Refugees, Homeless People Housed In Former Concentration Camp

41,500 people were murdered at Dachau concentration camp.
ASSOCIATED PRESS

A German concentration camp where thousands of people were murdered during World War II is now housing a number of homeless people and refugees.

About 50 people who have nowhere to go are taking up residence in Dachau’s former herb garden, according to the AFP. Established in 1933 when Adolph Hitler came to power, Dachau functioned as a concentration camp for political prisoners and 41,500 people were murdered there, according to the memorial site.

The camp still bears the notorious sign at the entrance which reads, Arbeit Macht Frei, or Work Will Set You Free.

While some have objected to using the tragic location as a means of refuge for people in need, those desperate for a place to stay haven’t taken issue with it.

“I just wanted a roof over my head,” Ashkan, a refugee from Afghanistan who spent five years in a shelter in southern Germany, told the Guardian.
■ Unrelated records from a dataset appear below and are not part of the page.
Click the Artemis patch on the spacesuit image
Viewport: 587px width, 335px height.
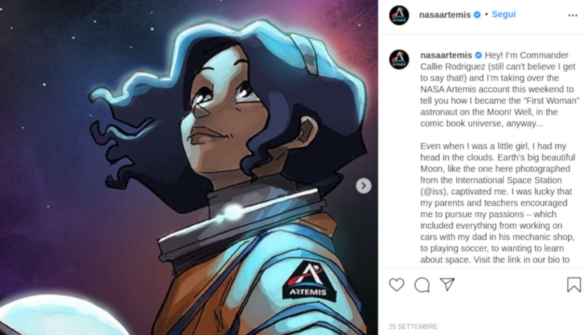click(309, 281)
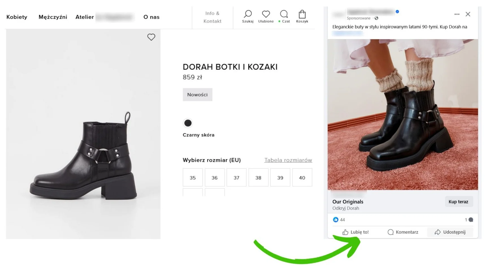This screenshot has height=277, width=488.
Task: Click the Komentarz comment button
Action: coord(403,232)
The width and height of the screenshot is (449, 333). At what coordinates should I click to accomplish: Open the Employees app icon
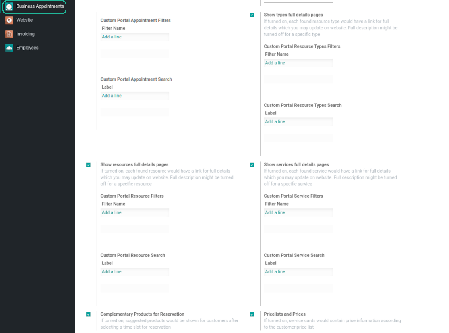pos(9,48)
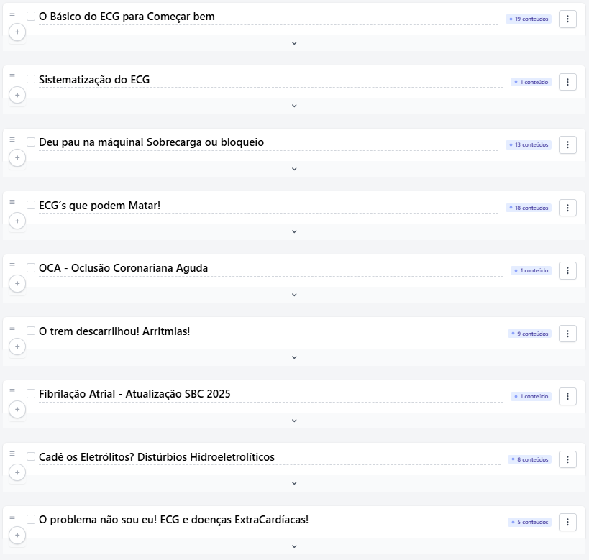Image resolution: width=589 pixels, height=560 pixels.
Task: Check the O Básico do ECG checkbox
Action: tap(31, 16)
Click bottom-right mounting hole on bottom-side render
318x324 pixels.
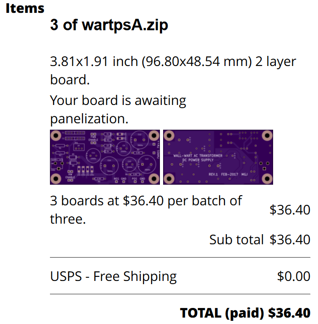(x=267, y=179)
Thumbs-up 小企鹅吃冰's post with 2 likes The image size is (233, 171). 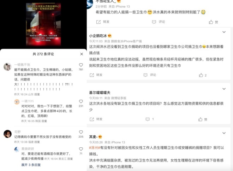pos(203,75)
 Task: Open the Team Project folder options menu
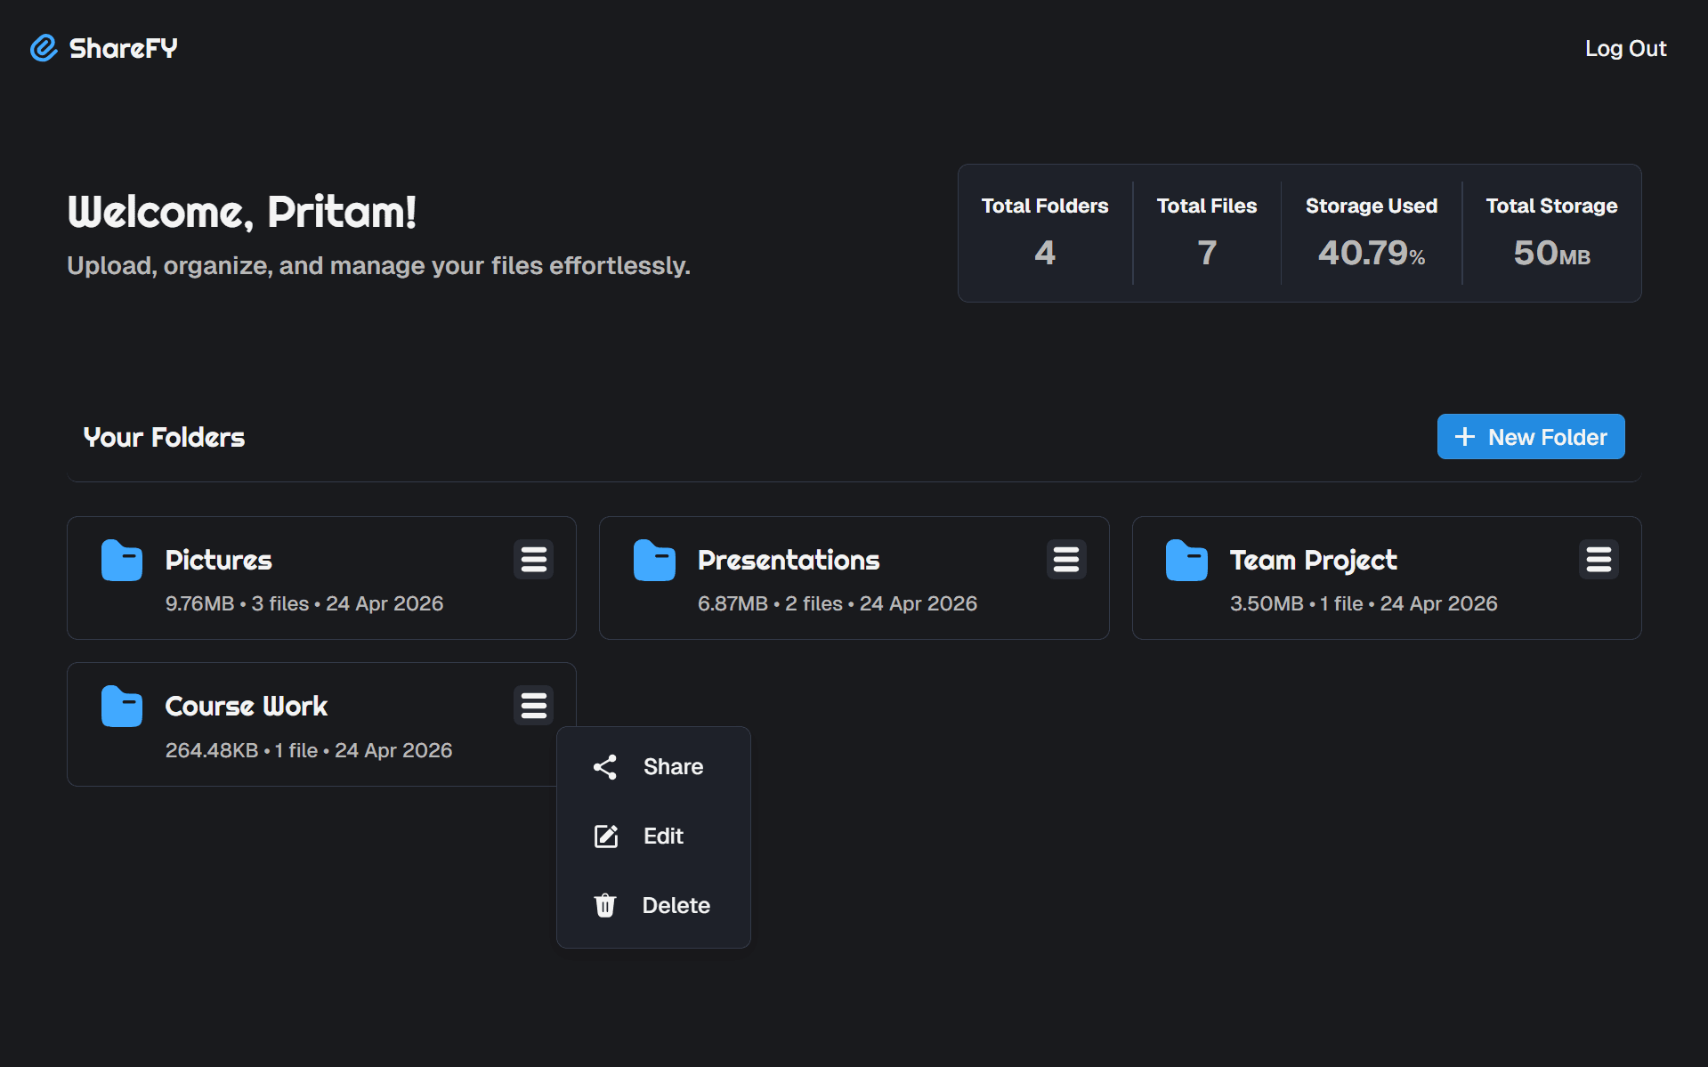(x=1599, y=560)

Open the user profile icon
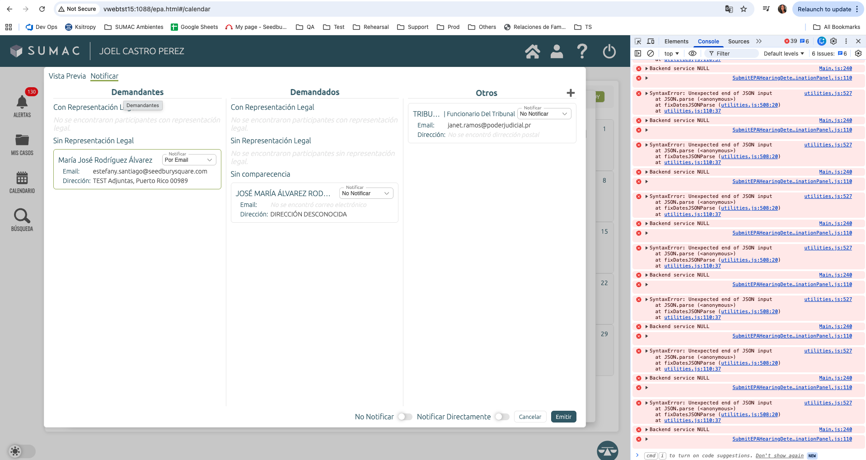(557, 52)
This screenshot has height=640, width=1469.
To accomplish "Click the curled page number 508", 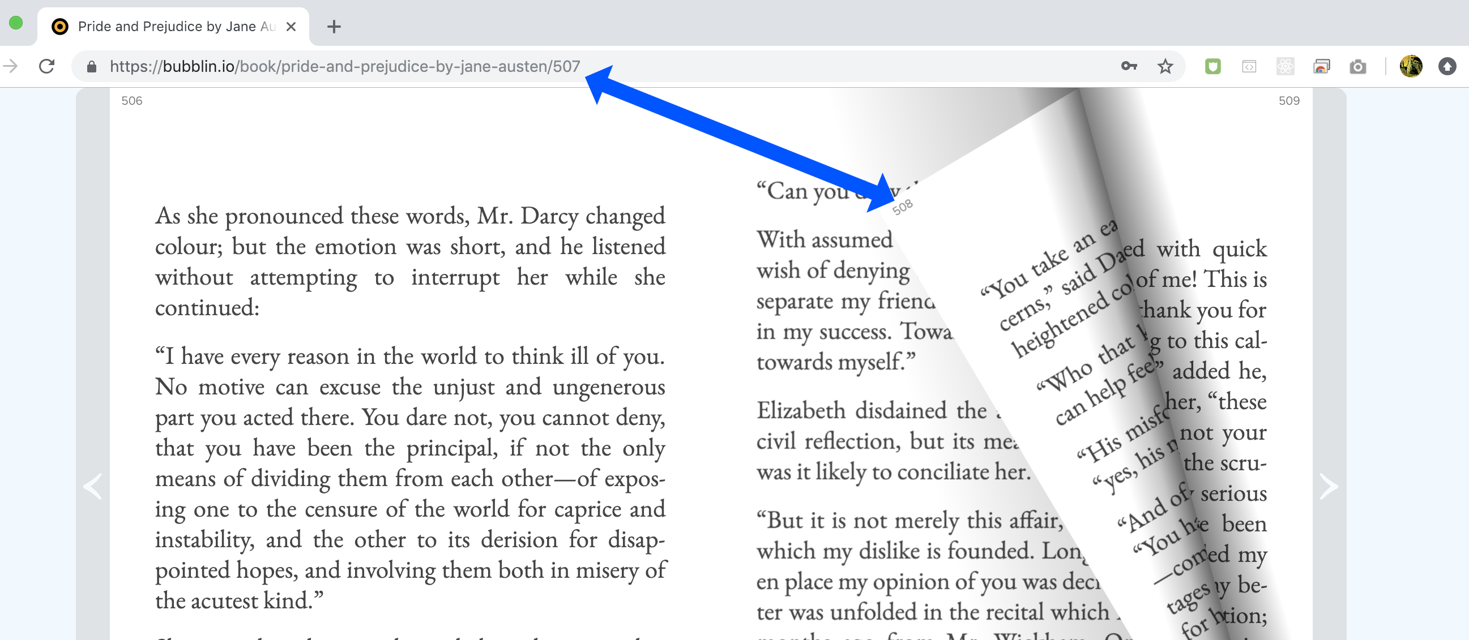I will tap(903, 207).
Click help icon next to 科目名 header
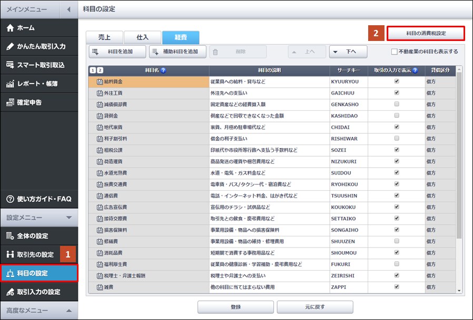This screenshot has height=320, width=473. point(163,70)
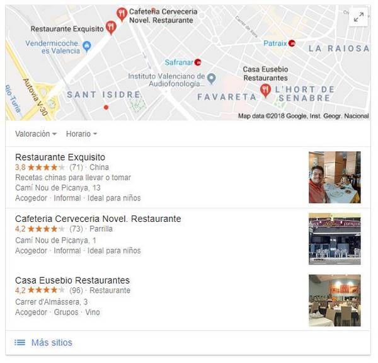The width and height of the screenshot is (378, 363).
Task: View the Cafeteria Cerveceria Novel photo thumbnail
Action: (335, 239)
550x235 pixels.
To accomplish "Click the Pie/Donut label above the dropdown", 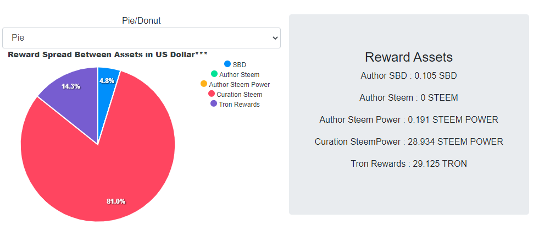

The herb garden was reserved for the development of “German” medicine, where Jewish slave laborers spent long hours in flimsy clothing growing herbs and medicinal flowers before getting sent back to the main camp where the horrific medical experiments took place, the Guardian reported. SS guards were known to indiscriminately kill prisoners in the herb garden as well.

Placing people in Dachau comes at a point when Germany is struggling with a housing crisis as it’s expected to open its doors to a record 800,000 migrants and refugees this year alone, according to Reuters. That’s quadruple the amount the country took in last year.

As people in need pour in, aid groups have been resourceful as the housing options rapidly dwindle. Earlier this month in Berlin, sites for trade fairs, an abandoned car showroom and railway carriages were transformed into emergency accommodations, according to Irin News.

But those who are intimately connected to Dachau’s history say that the concentration camp shouldn’t serve as one of those resourceful shelters.

“For me, it’s not very welcoming to house refugees in a place that symbolises torture and death,” Gabriele Hammermann, director of the Dachau concentration camp memorial site, told the Guardian.